§ Extrait du texte
'''

Christian Porte : En matière d’affaires criminelles, le seul message qui s’impose à tous tient en un mot : le respect ! D’abord pour les victimes et leurs proches dont la vie a été bouleversée, par exemple en cas de meurtre. Mais il faut aussi savoir qu’il y a également de grandes douleurs chez les proches des auteurs qui sont fracassés par ce qui s’est passé ! Le respect de la présomption d’innocence me paraît essentiel à préserver. Une affaire criminelle, ce n’est pas un Cluedo macabre qui se développe trop souvent à propos des affaires qui font la Une de l’actualité. Cela n’est et ne doit pas devenir un « jeu de société », car n’oublions jamais que ce ne sont pas des fictions, mais bien de faits réels dont on parle !

Dans votre dernier livre (« Saint-Mandé au cœur de l’histoire criminelle », paru début 2022 aux éditions Lamarque), vous avez relaté un certain nombre d’affaires criminelles ayant, à un moment ou un autre, eu pour cadre la ville de Saint-Mandé. Pourquoi avoir choisi cette commune ? Présente-t-elle des particularités du point de vue criminel ?

'''

§ Données
'''

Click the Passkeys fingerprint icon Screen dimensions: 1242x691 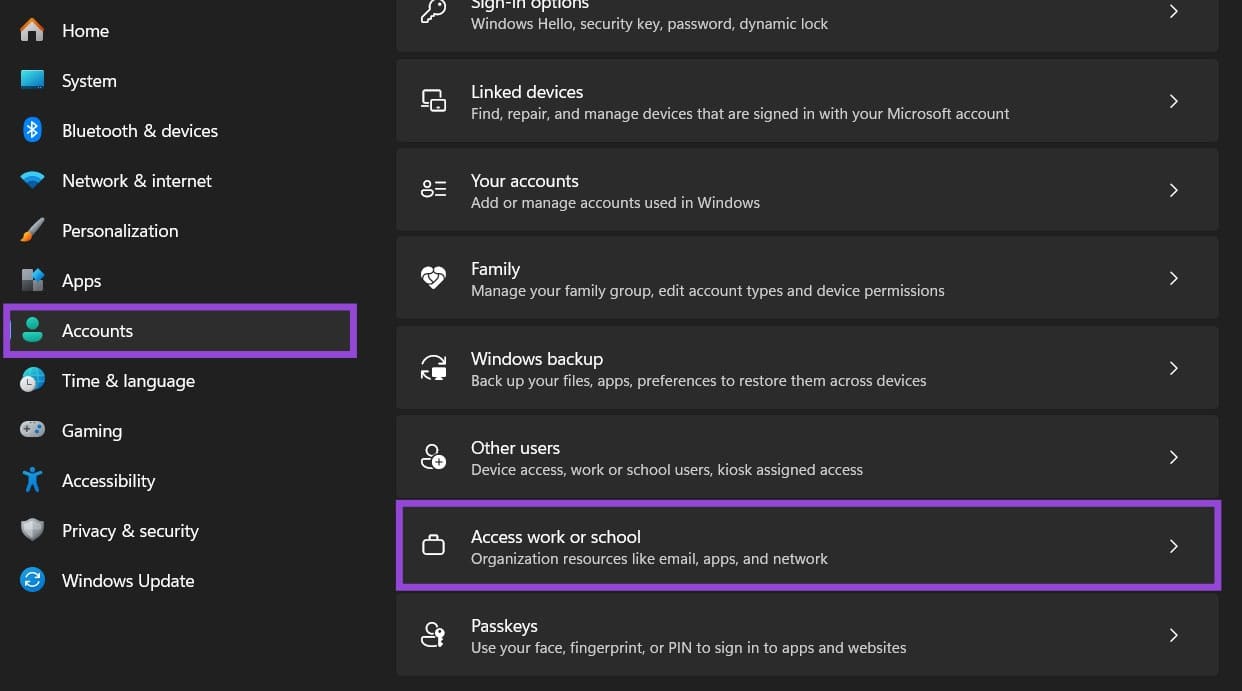pyautogui.click(x=433, y=635)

'''

§ Les consignes
**a.** Dans l'extrait sur les affaires criminelles, recopiez le passage qui commence par « Christian Porte : En » et va jusqu'à « dont on parle ! », en renommant « respect » en « considération ».
**b.** Traduisez en anglais cette phrase de l'extrait sur les affaires criminelles : « Le respect de la présomption d’innocence me paraît essentiel à préserver. »
Les lignes ne sont pas utiles ici.

§ Réponses successives
**a.**
Christian Porte : En matière d’affaires criminelles, le seul message qui s’impose à tous tient en un mot : le considération ! D’abord pour les victimes et leurs proches dont la vie a été bouleversée, par exemple en cas de meurtre. Mais il faut aussi savoir qu’il y a également de grandes douleurs chez les proches des auteurs qui sont fracassés par ce qui s’est passé ! Le considération de la présomption d’innocence me paraît essentiel à préserver. Une affaire criminelle, ce n’est pas un Cluedo macabre qui se développe trop souvent à propos des affaires qui font la Une de l’actualité. Cela n’est et ne doit pas devenir un « jeu de société », car n’oublions jamais que ce ne sont pas des fictions, mais bien de faits réels dont on parle !

**b.** Respect for the presumption of innocence strikes me as essential to preserve.